**What you need to do:**
Reproduce everything from "Backing up, the" down to "features) certainly might." in the excerpt on glyph bounds below, replacing each occurrence of "rejection" with "culling".

**Selected excerpt:**
● ● ● ●
The biggest issues (to me) are rejection and layering. The reason for having a pre-optimized cached bounds function is to get good enough (but never too small) numbers for these operations. Obtaining these numbers should be faster than doing a dry-run drawing (computing everything up to, but not including, rasterization). I don't mind even quite loose bounds for rejection but layering really benefits from tight bounds. On the other hand when layering we've already done rejection, so a dry-run to get bounds isn't too bad. All this to say that generally it seems really fast conservative bounds usually speed things up more than slower tight bounds, but both have a purpose.
PeterConstable
commented
3 years ago First note that my objection is entirely from the standpoint of bounds...
Helpful, thanks. As pointed out, the issue raised is bigger than COLRv1 since bounds for SVG, sbix etc. color glyphs can be different from the glyf glyph.
and can't be used with some future COLRv2 since that may introduce another presentation
While v2 is anticipated, it would add capabilities but would not allow for another presentation: a v0 and v1/v2 presentation could co-exist, but not separate v1 and v2 presentations.
they can do that now using OTL features in the GSUB table...
I meant substitution of a different abstract glyph, e.g. a swash form, that could have very different advance and bounds.
Backing up, the reason we want fairly quick metrics including bounding box is for shaping, line breaking, rejection, layering, and damage.
Not clear to me what you mean by rejection or by damage.
Shaping occasionally needs some sort of bounds when guessing at placement points
GSUB and GPOS lookup processing doesn't use bbox information. But layout operations like justification or evaluation of overhang at line ends (which might well trigger application of GSUB or GPOS features) certainly might.
But should shaping and layout need to know whether presentation will be done using glyf or sbix or SVG or COLRv0 or COLRv1 data? I suspect a lot of implementations currently assume No.
raphlinus
commented
3 years ago I'm trying to get my head around this issue so I can (hopefully) offer helpful analysis. I think there are two questions going on. The first is how bboxes are computed and used for variable fonts in general (not specific to COLR), and the second is basically the relation between the bboxes when the non-color and color presentations differ.
● ● ● ●
**Collected material:**
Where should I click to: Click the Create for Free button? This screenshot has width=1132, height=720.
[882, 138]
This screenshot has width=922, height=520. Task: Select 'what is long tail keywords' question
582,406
● ● ● ●
**Full solution:**
Backing up, the reason we want fairly quick metrics including bounding box is for shaping, line breaking, culling, layering, and damage.
Not clear to me what you mean by culling or by damage.
Shaping occasionally needs some sort of bounds when guessing at placement points
GSUB and GPOS lookup processing doesn't use bbox information. But layout operations like justification or evaluation of overhang at line ends (which might well trigger application of GSUB or GPOS features) certainly might.